Au sein de l’Assemblée citoyenne permanente pour le climat de Bruxelles-Environnement, l'évaluation est utilisée pour rendre le processus plus compréhensible, plus crédible et plus transparent, mais également avec un objectif d’amélioration continue bénéficiant au cycle de l’Assemblée suivante. L’ensemble des parties prenantes participent à cette évaluation (citoyens, comité d’accompagnement, observateurs, chercheurs, praticiens et facilitateurs du dispositif, partenaires), permettant à chacun de s’approprier le processus.
Quels enseignements pouvons-nous en tirer ?
L'évaluation fonctionne mieux lorsqu'elle fait partie intégrante du processus de participation plutôt que lorsqu'elle est présentée sous la forme d'un rapport final.
Les méthodes informelles et l'implication des participants fournissent souvent des informations différentes de celles obtenues à partir de questionnaires classiques.
L'évaluation est à la fois un outil pour assurer la qualité et un levier pour accroître la légitimité démocratique.
L'évaluation de la politique de participation citoyenne de la Commune d'Auderghem
La deuxième partie de la session a été présentée par Sarah Touil, chargée de projet au Service Participation de la Commune d'Auderghem. Après quatre années de politique participative au niveau local, Auderghem a souhaité évaluer son budget participatif et son assemblée locale de citoyens.
Malgré des chiffres et des constats assez positifs sur l’organisation et le déroulement de ces deux dispositifs, la Commune a constaté une difficulté à fidéliser les membres du conseil citoyen et une baisse du nombre de votes en faveur des projets du budget participatif.
Afin de tester un certain nombre d'hypothèses expliquant ces constats, le service a mis en place une stratégie d’évaluation basée sur 3 actions :
Évaluation auprès des membres du conseil citoyen, en transformant le dispositif en une assemblée d’évaluation participative permettant aux membres de partager leurs ressentis et blocages, et de formuler des propositions concrètes d’amélioration.
Enquête de satisfaction générale sur la politique de participation auprès des habitants d'Auderghem menée par un chercheur indépendant afin de porter un regard critique externe et constructif sur la stratégie participative de la commune et de la comparer avec d’autres dispositifs.

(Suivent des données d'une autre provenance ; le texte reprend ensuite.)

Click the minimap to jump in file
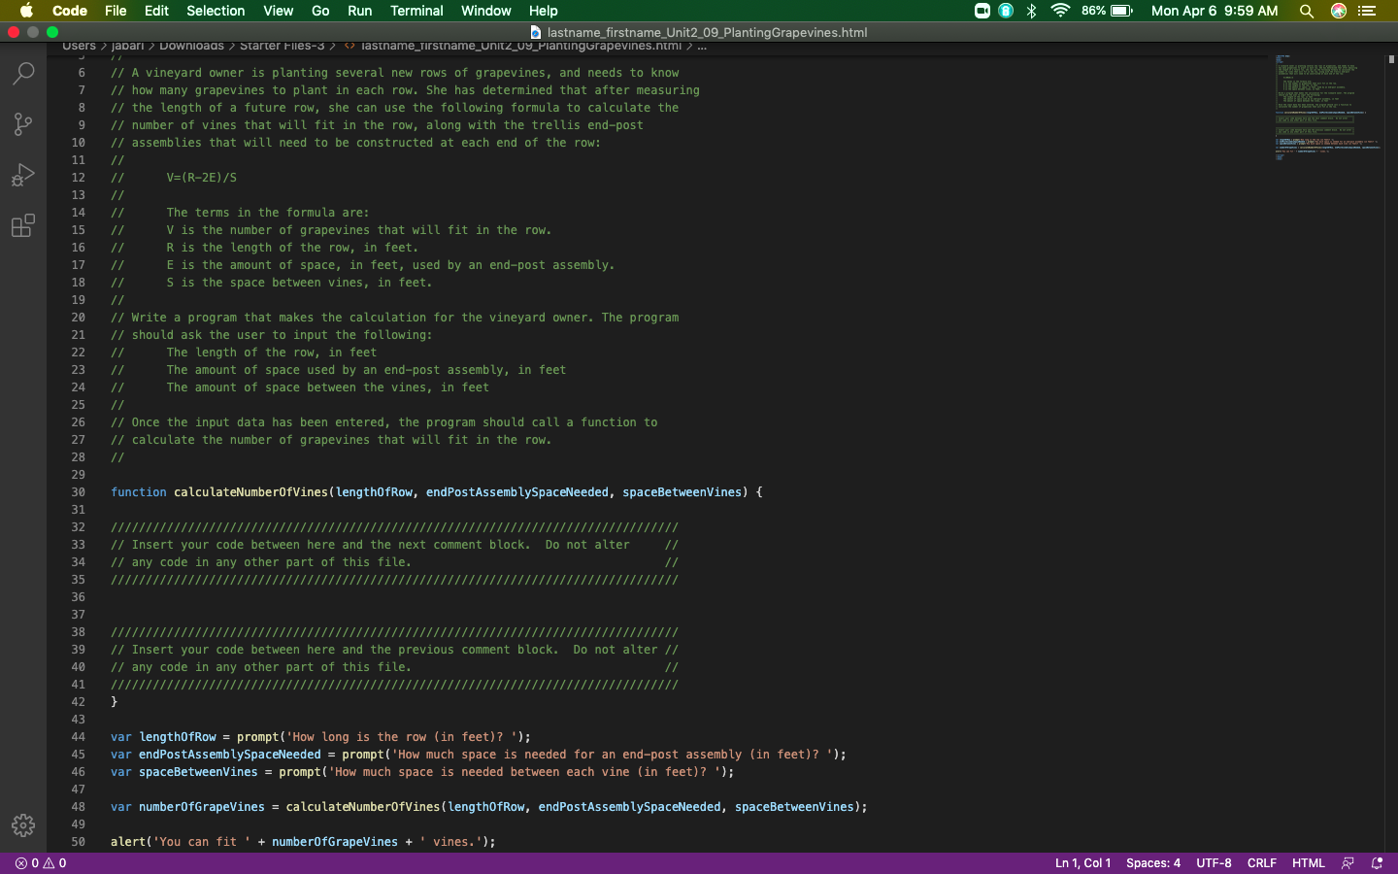Viewport: 1398px width, 874px height. 1327,107
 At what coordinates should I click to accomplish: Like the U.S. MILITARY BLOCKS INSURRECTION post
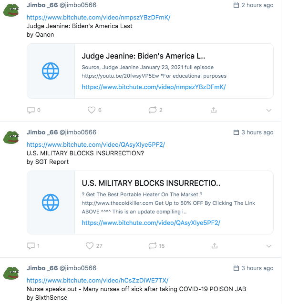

Organisation d’un colloque international intitulé « Participation citoyenne. Et après ? » afin de réfléchir aux alternatives internationales pour dépasser la crise de la démocratie et enrichir les réflexions sur la stratégie locale de la commune.
L’ensemble de ces actions a permis d’évaluer les mécanismes de participation existants, de vérifier si leurs objectifs initiaux ont été atteints, d’identifier leurs facteurs de succès et leurs obstacles, de déterminer l’écart entre les quartiers et le profil des participants et d’estimer l'impact réel sur les décisions publiques.
Depuis 2024, la commune, forte de ses travaux d’évaluation, a mis en place un groupe de travail pluridisciplinaire pour refonder la stratégie participative de la commune à l’horizon 2026.
Bua, A., & Vrydagh, J. (forthcoming). Expectations of power: Evaluating decision-making in democratic innovations. In E. Elstub & J. Vrydagh (Eds.), Handbook of democratic innovations. Edward Elgar Publishing.
Pow, J., Van Dijk, L., & Marien, S. (2020). It’s not just the taking part that counts: ‘Like me’ perceptions connect the wider public to minipublics. Journal of Deliberative Democracy, 16(2), 43–55.